Intrinsic Dimension Estimation for Radio Galaxy Zoo using Diffusion Models
Joan Font-Quer Roset, Devina Mohan, Anna Scaife
TL;DR
This work tackles the challenge of quantifying the intrinsic dimensionality of the high-dimensional Radio Galaxy Zoo data when labelled examples are scarce. It employs a score-based diffusion model to estimate intrinsic dimension (iD) and relates these estimates to Bayesian neural network energy scores that indicate how out-of-distribution a source is relative to the MiraBest benchmark. Compared with classical estimators (MLE, LPCA, PPCA), diffusion-based iD yields larger values, with out-of-distribution RGZ sources exhibiting higher iD and no strong FR I/II differences observed, alongside a weak SNR–iD relationship. The paper highlights the potential of using iD–energy score relationships to improve self-supervised representations and to guide compression strategies for RGZ subsets in future research.
Abstract
In this work, we estimate the intrinsic dimension (iD) of the Radio Galaxy Zoo (RGZ) dataset using a score-based diffusion model. We examine how the iD estimates vary as a function of Bayesian neural network (BNN) energy scores, which measure how similar the radio sources are to the MiraBest subset of the RGZ dataset.
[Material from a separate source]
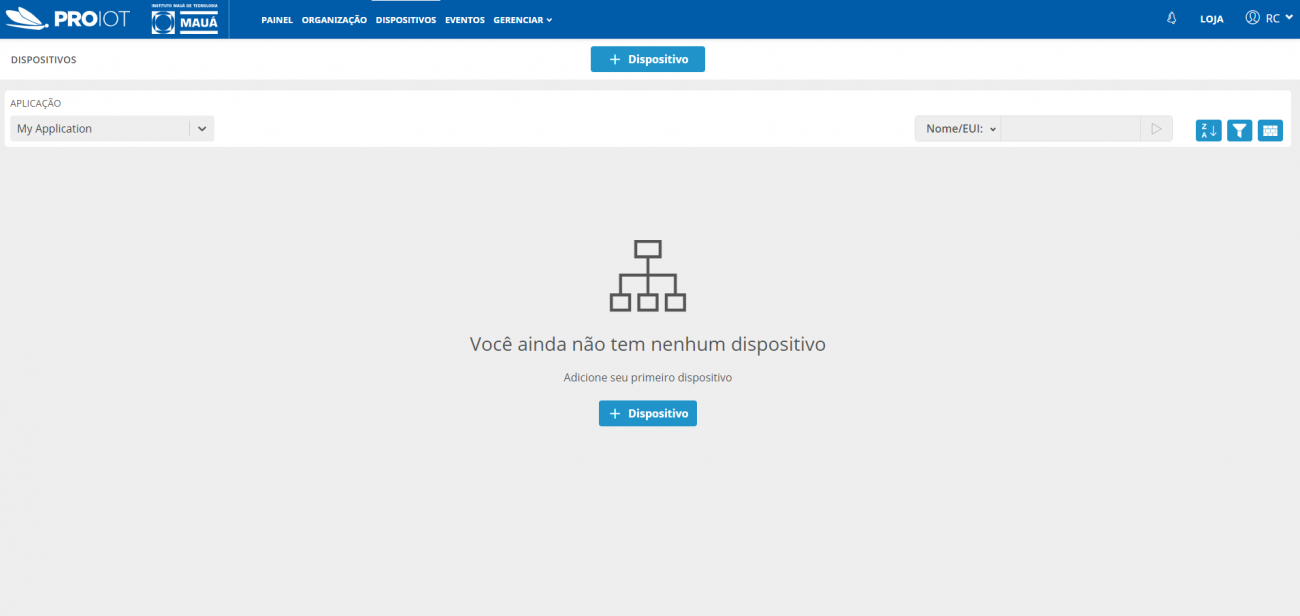
Task: Click the search play arrow icon
Action: tap(1156, 129)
We find that out-of-distribution sources exhibit higher iD values, and that the overall iD for RGZ exceeds those typically reported for natural image datasets. Furthermore, we analyse how iD varies across Fanaroff-Riley (FR) morphological classes and as a function of the signal-to-noise ratio (SNR). While no relationship is found between FR I and FR II classes, a weak trend toward higher SNR at lower iD. Future work using the RGZ dataset could make use of the relationship between iD and energy scores to quantitatively study and improve the representations learned by various self-supervised learning algorithms.